**What is expected:** Of the entries below, return exactly those lines that fall between the one containing "Image resolution: width=1280" and the one containing "Given: Open Booked Trips in the sidebar", the two end lines included.

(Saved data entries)
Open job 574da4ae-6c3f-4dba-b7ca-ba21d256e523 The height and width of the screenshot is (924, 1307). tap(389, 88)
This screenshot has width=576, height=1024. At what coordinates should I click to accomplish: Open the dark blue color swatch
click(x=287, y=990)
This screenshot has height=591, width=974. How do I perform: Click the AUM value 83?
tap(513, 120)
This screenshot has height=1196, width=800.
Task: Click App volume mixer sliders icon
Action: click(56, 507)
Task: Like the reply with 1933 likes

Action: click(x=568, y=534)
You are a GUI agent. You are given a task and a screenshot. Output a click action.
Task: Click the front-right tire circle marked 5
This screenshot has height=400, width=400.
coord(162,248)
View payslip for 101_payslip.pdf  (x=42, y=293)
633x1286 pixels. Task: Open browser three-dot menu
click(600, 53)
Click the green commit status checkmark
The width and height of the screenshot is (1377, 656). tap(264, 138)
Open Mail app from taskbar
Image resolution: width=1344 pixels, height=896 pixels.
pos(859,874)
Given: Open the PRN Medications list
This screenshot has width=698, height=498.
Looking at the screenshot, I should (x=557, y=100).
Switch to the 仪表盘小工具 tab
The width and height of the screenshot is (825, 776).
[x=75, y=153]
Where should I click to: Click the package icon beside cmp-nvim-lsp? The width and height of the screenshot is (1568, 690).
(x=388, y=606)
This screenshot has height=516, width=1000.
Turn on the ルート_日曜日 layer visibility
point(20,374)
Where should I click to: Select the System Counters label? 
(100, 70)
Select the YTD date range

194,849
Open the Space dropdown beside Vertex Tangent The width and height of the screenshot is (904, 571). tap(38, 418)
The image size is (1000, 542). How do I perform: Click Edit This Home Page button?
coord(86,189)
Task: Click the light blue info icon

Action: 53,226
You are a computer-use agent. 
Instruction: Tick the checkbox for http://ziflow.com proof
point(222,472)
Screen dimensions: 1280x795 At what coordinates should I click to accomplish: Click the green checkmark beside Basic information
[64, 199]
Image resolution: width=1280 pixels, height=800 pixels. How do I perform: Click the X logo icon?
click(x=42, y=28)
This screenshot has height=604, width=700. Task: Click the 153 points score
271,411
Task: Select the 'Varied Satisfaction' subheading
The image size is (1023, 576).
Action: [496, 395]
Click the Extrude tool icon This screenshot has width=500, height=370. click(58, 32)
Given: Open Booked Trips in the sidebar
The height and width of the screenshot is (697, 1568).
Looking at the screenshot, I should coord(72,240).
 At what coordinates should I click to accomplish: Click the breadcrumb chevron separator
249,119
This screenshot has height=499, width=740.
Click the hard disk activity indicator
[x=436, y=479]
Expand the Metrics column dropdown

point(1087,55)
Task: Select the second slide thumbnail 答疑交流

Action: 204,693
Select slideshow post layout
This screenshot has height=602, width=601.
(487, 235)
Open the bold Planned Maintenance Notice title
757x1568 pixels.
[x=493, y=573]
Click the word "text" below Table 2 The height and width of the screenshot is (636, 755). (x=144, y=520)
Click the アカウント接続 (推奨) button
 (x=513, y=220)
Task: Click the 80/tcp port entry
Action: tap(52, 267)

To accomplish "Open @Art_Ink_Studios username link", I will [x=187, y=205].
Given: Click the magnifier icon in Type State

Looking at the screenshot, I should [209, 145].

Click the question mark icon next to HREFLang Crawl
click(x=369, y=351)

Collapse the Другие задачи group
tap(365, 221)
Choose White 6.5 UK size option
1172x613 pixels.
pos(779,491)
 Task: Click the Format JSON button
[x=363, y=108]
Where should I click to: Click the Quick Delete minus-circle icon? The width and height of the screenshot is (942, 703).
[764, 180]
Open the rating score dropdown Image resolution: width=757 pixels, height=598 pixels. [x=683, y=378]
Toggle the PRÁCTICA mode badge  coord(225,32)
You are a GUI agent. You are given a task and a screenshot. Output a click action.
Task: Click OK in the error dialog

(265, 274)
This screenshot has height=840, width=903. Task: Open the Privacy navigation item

**Output:**
Image resolution: width=1280 pixels, height=800 pixels. How do I perform: Click the X logo icon?
click(x=42, y=28)
This screenshot has height=604, width=700. Task: Click the 153 points score
271,411
Task: Select the 'Varied Satisfaction' subheading
The image size is (1023, 576).
Action: [496, 395]
Click the Extrude tool icon This screenshot has width=500, height=370. click(58, 32)
Given: Open Booked Trips in the sidebar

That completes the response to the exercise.